Though engagement has always been at the heart of our industry’s concepts, today it has become unthinkable for event production to omit this (major) factor. The pandemic has left its mark by changing the event landscape and the expectations we can place upon it, more so than ever before. These transformations have paved the way to new avenues of inquiry. How can we better understand our audience? How else might such a thing be done?
Lulu’s advice: guests should not feel like they are at an endless holiday meal, with (overly) stuffed bellies. You know the feeling – the one that puts you to sleep thinking: “every year the same song and dance”? Well, that’s precisely what we wish to avoid! Several methods for stimulating engagement have been devised. Digital / virtual techniques developed during the pandemic have demonstrated how essential new technologies are for both their attractiveness and for the fact that they enable a measuring of engagement before / during / after an event.
Event participants no longer wish to be mere spectators of content served up on a platter.
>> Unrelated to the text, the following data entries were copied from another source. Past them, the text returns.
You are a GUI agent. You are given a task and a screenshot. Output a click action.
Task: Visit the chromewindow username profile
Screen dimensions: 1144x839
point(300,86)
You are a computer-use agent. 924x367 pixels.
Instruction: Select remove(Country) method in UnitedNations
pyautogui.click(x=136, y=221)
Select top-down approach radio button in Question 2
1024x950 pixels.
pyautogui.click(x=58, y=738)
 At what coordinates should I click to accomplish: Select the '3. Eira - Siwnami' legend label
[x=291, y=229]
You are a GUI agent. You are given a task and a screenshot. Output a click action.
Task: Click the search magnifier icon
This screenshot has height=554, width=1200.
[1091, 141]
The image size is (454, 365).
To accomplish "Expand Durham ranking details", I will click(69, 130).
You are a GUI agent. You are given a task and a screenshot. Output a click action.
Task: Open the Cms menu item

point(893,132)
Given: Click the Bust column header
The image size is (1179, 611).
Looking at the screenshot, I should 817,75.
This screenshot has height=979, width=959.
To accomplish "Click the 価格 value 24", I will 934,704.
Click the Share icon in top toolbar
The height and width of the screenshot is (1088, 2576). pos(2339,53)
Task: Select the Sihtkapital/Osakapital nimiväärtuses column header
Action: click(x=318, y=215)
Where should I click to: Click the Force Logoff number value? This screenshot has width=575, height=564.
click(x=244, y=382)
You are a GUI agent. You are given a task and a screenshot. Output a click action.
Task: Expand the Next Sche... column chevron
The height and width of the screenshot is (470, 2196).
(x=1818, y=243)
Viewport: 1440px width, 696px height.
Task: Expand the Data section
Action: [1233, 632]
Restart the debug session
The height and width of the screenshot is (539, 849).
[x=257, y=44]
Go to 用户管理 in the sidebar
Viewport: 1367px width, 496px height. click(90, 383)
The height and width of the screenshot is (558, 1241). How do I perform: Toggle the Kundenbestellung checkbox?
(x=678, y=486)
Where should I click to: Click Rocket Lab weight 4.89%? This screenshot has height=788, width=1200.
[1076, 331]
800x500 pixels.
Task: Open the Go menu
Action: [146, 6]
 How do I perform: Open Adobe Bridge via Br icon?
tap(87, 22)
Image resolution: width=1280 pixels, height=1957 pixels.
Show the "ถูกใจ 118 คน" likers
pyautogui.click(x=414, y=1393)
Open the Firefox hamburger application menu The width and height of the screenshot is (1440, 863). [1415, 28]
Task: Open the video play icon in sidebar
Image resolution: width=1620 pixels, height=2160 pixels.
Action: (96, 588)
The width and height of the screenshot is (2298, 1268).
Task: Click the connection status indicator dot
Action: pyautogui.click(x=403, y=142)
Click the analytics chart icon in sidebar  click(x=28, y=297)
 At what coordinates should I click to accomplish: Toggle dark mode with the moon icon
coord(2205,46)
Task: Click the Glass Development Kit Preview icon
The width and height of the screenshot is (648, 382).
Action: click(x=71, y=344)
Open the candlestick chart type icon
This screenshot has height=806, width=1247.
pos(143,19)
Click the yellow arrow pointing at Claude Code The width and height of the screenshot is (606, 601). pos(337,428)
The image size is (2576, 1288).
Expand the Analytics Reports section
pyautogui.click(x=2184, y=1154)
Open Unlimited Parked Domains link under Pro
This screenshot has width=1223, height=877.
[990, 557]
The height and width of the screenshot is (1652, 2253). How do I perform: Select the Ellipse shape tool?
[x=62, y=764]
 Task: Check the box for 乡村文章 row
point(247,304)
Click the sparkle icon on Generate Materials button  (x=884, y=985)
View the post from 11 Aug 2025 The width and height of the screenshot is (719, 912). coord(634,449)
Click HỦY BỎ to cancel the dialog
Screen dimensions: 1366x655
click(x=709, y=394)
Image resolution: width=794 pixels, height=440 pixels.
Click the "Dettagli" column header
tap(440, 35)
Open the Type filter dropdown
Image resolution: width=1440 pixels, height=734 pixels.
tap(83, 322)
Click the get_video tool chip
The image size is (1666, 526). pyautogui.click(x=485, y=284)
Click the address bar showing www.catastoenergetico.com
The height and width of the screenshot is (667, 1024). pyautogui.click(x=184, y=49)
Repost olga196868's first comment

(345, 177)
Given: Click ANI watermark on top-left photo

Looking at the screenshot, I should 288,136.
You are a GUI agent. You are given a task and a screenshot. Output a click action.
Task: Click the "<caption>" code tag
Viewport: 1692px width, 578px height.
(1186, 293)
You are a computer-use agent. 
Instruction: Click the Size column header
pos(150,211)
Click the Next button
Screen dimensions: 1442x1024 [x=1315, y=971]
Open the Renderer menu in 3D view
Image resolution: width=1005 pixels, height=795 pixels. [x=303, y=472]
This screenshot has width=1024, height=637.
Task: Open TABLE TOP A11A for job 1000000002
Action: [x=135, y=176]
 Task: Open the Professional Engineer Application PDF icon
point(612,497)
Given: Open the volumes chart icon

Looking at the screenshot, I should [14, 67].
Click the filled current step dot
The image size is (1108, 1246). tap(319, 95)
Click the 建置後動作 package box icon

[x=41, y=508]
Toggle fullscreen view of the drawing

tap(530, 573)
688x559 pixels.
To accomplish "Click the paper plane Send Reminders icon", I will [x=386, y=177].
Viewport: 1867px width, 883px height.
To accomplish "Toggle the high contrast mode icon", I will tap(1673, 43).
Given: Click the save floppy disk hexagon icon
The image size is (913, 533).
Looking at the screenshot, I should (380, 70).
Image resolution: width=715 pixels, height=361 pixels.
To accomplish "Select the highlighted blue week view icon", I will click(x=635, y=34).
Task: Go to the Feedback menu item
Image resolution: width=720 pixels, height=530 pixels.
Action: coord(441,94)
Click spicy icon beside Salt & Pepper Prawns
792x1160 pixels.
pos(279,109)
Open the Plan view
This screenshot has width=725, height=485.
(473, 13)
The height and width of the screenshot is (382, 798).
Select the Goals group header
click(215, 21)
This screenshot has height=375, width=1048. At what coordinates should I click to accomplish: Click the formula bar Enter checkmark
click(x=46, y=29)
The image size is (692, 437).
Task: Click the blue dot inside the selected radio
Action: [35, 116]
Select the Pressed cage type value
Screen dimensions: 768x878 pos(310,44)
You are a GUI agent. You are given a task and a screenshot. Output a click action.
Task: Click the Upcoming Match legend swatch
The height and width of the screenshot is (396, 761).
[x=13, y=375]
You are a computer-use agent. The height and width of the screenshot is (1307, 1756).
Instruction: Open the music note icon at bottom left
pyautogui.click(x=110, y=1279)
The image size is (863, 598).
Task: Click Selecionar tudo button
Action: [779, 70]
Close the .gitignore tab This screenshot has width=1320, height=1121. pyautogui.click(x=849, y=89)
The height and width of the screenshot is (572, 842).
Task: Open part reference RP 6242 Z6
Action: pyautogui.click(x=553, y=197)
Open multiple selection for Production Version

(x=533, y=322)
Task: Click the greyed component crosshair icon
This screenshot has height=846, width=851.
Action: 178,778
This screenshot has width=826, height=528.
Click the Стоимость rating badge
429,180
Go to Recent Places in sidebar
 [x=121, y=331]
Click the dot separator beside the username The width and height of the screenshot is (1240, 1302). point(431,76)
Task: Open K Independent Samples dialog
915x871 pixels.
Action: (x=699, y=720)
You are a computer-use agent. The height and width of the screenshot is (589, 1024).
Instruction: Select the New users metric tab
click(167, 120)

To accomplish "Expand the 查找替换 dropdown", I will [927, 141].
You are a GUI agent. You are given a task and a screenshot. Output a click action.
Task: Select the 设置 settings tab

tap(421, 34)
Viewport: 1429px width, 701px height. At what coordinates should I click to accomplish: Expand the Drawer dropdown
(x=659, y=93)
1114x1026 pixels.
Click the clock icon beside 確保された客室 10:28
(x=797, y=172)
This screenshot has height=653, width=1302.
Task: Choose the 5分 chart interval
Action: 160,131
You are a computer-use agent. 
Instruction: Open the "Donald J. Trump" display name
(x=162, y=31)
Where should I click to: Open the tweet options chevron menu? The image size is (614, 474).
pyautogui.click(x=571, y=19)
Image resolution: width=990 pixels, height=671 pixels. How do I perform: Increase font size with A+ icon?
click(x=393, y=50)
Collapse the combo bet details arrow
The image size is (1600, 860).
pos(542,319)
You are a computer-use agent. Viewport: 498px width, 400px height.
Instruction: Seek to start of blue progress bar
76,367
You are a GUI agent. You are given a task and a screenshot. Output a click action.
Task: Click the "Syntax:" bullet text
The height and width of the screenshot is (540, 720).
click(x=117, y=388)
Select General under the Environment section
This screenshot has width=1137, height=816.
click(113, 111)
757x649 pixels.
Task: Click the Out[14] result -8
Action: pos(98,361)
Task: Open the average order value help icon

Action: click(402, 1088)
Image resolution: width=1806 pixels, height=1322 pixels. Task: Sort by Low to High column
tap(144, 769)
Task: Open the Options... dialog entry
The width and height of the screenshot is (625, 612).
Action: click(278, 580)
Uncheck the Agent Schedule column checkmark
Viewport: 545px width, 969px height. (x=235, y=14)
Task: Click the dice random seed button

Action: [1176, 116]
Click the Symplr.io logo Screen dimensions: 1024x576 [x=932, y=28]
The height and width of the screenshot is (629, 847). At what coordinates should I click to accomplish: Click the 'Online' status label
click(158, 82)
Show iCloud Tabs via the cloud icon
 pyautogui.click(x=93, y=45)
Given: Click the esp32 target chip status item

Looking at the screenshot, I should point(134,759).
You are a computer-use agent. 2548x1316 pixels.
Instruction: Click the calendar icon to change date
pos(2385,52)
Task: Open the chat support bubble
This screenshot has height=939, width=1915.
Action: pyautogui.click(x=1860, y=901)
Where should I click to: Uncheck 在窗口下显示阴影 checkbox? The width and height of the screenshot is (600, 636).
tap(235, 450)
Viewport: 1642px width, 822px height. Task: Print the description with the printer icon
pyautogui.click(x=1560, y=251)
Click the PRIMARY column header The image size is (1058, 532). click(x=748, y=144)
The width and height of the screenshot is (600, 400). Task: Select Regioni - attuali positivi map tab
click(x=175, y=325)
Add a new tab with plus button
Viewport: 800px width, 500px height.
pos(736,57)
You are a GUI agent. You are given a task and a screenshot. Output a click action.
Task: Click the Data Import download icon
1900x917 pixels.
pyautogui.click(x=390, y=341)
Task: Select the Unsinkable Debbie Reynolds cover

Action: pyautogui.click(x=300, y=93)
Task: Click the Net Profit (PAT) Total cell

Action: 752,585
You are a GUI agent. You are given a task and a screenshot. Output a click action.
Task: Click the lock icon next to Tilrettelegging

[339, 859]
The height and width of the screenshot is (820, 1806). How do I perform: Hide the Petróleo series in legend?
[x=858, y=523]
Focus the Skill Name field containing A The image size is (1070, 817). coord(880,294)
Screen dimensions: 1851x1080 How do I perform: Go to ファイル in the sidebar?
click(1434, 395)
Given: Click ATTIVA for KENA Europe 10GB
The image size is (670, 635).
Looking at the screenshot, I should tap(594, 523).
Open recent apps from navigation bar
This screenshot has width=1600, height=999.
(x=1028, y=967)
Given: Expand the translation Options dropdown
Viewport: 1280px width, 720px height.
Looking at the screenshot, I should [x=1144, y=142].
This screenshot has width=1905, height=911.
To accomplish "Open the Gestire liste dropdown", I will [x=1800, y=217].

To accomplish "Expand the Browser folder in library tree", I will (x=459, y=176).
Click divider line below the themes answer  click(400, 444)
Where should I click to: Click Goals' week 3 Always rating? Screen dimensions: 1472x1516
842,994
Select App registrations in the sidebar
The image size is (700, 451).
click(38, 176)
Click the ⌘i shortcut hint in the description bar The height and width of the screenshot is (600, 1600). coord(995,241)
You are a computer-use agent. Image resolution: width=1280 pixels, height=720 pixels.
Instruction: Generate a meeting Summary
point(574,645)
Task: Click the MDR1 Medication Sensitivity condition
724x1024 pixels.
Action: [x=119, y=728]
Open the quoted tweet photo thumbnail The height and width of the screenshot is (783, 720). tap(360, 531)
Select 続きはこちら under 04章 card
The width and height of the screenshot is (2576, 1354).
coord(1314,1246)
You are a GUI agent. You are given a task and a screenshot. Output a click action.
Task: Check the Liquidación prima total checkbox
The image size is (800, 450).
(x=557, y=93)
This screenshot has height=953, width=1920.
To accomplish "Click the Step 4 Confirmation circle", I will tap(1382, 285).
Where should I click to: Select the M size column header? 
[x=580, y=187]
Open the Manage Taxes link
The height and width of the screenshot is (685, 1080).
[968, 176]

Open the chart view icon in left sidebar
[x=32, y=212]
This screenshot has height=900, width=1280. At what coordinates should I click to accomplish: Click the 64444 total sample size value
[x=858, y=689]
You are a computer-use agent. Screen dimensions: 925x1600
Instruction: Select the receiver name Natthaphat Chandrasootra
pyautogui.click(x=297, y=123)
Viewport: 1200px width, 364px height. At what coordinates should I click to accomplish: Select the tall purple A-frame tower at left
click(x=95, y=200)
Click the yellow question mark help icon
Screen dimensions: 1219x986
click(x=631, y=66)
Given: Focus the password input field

Today, they prefer to be challenged, and to be an active part of an unfolding story.
Immersive experiences are part of the engaging neolanguage that the effects of the pandemic have gifted us. They allow us to elicit a drive among attendees to act as protagonists, and what could possibly be better than to feel considered? Is that not the impactful value with which we seek to imbue our events? Immersion in the world of a brand or company also means replying to someone’s “What’s new?” with “I attended an event that I won’t soon forget! It was amazing”!
Whatever form they might take, immersive experiences are talked about and have educational virtues vis-à-vis not only a company, but also event guests themselves – because there is nothing better than letting participants leave with the feeling of having learned something.
Some avenues that might be explored? Where would we be without imagination? What could we learn if we weren’t being asked the right questions? As you will have understood, the event concepts that elicit commitment are those that awaken creativity and boost sharing, guided by a single watchword: federate. In a domain where the acceleration of modernity takes on its full meaning, we should stop for a moment and give our audience a voice.
Corporate culture and commitment
Speaking of asking the right questions: what about creating memories? Engagement is also fostered through connection, wherein memories are generated and can then be given room to grow thanks to the creation of events. Memories constitute a common identity. And what could more strongly nourish a company’s culture?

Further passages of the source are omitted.